• [GOAL OF THE EXERCISE]: Beginning with the first line of the data below, extract each line up to and including the one containing "Open the commit". Copy them exactly and add nothing.

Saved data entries
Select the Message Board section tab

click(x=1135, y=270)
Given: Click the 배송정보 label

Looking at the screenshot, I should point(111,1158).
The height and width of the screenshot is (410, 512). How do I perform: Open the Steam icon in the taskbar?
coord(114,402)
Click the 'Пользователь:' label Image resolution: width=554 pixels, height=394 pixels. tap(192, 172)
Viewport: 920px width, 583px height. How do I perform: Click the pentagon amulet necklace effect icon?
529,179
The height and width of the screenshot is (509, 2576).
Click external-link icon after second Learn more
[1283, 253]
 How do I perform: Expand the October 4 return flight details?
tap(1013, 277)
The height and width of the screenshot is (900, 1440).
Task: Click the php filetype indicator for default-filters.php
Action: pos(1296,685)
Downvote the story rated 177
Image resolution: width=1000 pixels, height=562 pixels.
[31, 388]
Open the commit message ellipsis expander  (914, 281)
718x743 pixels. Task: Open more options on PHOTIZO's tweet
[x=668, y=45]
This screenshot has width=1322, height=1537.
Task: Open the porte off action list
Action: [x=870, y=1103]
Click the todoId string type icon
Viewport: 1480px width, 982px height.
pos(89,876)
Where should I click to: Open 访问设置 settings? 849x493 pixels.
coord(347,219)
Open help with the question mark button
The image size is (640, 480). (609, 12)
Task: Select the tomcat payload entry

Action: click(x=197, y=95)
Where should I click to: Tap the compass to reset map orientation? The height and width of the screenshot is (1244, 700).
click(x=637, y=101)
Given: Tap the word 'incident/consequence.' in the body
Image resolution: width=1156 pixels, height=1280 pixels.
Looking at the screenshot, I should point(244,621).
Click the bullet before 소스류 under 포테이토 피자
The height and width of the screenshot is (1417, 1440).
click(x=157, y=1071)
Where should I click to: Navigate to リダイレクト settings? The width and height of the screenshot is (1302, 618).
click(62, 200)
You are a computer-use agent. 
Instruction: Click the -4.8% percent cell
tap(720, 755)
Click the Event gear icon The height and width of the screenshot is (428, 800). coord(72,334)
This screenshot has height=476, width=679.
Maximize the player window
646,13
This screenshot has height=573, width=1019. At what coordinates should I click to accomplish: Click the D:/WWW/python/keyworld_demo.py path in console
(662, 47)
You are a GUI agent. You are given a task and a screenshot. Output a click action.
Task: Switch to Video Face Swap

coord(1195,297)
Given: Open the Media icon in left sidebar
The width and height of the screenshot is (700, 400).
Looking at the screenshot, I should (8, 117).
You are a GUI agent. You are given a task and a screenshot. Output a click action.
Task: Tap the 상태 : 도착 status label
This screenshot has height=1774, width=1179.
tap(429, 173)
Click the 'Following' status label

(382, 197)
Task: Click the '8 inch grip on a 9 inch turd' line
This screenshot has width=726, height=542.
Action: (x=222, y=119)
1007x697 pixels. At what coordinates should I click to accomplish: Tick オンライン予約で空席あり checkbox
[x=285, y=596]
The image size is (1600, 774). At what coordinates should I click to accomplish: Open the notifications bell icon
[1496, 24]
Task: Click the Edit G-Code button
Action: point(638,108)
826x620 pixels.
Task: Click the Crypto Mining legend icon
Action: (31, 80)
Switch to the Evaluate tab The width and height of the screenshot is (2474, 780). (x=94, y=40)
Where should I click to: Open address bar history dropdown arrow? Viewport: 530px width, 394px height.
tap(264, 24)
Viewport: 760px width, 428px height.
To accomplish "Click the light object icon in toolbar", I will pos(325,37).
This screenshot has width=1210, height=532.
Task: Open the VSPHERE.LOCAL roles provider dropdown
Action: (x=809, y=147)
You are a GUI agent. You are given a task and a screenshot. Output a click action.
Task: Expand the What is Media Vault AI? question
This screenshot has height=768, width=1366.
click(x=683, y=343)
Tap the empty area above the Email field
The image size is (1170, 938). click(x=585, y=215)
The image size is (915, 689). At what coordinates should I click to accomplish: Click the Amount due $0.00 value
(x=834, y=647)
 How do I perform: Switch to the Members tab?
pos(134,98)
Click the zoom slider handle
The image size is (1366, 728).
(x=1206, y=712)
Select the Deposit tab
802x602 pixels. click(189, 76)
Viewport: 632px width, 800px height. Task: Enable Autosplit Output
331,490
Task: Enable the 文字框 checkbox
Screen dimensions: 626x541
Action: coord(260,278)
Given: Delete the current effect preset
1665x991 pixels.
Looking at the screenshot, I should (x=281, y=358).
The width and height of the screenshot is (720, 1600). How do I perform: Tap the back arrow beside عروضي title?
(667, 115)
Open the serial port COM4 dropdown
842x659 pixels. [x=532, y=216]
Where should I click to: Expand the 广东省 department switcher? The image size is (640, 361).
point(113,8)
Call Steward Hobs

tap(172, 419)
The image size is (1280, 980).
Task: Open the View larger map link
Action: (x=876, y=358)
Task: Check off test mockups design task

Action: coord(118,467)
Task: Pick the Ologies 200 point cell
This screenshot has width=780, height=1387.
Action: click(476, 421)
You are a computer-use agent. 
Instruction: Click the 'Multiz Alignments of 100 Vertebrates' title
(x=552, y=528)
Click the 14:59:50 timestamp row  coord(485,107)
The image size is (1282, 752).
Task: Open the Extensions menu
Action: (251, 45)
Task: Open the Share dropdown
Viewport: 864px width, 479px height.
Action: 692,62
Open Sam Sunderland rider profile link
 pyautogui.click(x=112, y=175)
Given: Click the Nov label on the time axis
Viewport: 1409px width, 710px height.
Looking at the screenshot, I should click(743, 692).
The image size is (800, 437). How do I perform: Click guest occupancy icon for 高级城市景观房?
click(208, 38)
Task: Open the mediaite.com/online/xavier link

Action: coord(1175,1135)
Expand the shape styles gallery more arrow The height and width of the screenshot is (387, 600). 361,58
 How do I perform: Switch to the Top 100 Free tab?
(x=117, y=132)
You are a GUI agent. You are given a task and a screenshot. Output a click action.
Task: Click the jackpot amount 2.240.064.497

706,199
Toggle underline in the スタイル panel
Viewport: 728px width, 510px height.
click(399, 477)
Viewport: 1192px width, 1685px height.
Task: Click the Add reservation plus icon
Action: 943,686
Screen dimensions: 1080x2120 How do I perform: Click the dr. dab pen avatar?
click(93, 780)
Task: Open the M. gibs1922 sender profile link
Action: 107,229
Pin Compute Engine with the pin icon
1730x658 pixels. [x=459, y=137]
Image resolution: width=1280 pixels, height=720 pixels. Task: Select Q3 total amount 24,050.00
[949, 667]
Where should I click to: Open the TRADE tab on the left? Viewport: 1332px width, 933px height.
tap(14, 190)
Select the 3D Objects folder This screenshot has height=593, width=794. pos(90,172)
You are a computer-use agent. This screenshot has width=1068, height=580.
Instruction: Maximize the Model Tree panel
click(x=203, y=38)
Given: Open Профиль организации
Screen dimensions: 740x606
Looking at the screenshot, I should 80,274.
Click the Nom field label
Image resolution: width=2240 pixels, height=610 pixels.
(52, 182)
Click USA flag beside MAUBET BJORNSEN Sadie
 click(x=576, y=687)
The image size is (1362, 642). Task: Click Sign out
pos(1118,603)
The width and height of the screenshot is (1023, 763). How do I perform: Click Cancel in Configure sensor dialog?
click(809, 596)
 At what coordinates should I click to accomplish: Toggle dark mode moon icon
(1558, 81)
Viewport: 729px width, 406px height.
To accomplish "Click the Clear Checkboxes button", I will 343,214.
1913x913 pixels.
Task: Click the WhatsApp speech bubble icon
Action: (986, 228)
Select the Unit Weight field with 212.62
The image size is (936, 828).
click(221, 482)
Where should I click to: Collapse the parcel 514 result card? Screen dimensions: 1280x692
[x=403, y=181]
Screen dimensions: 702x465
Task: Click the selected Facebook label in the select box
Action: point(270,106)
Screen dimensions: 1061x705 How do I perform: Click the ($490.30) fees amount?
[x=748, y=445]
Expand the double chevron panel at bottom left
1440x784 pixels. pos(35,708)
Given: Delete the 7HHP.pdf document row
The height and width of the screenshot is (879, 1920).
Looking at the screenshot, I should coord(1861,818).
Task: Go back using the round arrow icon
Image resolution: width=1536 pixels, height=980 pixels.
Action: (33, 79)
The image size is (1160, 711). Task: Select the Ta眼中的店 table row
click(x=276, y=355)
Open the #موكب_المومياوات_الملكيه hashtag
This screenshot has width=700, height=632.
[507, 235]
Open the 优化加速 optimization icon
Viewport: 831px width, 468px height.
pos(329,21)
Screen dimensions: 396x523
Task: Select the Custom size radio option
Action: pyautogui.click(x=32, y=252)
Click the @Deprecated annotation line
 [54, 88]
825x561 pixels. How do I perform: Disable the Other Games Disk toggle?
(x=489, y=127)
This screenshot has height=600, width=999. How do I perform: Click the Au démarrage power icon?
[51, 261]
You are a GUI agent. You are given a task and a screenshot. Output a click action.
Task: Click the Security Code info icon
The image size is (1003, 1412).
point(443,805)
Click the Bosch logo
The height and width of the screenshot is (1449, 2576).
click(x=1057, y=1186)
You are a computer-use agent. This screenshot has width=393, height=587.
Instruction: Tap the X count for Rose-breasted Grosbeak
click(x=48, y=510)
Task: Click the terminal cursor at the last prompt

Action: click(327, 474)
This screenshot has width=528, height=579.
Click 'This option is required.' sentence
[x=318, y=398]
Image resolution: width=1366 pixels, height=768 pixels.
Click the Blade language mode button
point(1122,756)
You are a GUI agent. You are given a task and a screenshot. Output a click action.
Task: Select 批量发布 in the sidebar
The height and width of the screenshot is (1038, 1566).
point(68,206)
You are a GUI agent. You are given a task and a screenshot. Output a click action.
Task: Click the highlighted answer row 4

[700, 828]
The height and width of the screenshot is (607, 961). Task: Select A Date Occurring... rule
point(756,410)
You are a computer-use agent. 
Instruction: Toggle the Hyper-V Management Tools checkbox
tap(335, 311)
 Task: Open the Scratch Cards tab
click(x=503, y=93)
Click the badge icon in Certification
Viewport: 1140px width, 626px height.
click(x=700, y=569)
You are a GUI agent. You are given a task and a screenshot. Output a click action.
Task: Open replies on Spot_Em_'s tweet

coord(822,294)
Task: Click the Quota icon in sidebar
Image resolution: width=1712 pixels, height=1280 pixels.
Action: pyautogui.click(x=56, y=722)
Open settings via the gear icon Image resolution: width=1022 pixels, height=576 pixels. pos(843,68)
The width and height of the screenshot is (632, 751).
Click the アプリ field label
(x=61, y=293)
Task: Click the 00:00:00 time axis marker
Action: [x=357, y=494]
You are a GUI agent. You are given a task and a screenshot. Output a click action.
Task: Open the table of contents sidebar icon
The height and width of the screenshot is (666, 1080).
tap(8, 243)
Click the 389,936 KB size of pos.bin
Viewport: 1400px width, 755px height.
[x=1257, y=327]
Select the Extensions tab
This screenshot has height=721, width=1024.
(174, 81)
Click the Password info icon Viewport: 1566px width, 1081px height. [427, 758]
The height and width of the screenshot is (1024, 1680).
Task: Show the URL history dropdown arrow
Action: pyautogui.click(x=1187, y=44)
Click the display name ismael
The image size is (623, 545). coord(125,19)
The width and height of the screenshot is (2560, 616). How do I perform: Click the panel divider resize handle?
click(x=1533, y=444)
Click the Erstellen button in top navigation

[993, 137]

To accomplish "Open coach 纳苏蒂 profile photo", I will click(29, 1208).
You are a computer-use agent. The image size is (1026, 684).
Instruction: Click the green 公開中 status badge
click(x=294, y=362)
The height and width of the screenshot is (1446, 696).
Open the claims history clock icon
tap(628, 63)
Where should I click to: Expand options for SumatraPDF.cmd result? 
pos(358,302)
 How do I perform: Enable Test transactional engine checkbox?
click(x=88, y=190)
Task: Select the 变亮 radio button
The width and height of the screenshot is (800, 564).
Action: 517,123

• [OUTPUT FOR THIS TASK]:
Select the Message Board section tab

click(x=1135, y=270)
Given: Click the 배송정보 label

Looking at the screenshot, I should point(111,1158).
The height and width of the screenshot is (410, 512). How do I perform: Open the Steam icon in the taskbar?
coord(114,402)
Click the 'Пользователь:' label Image resolution: width=554 pixels, height=394 pixels. tap(192, 172)
Viewport: 920px width, 583px height. How do I perform: Click the pentagon amulet necklace effect icon?
529,179
The height and width of the screenshot is (509, 2576).
Click external-link icon after second Learn more
[1283, 253]
 How do I perform: Expand the October 4 return flight details?
tap(1013, 277)
The height and width of the screenshot is (900, 1440).
Task: Click the php filetype indicator for default-filters.php
Action: pos(1296,685)
Downvote the story rated 177
Image resolution: width=1000 pixels, height=562 pixels.
[31, 388]
Open the commit message ellipsis expander  (914, 281)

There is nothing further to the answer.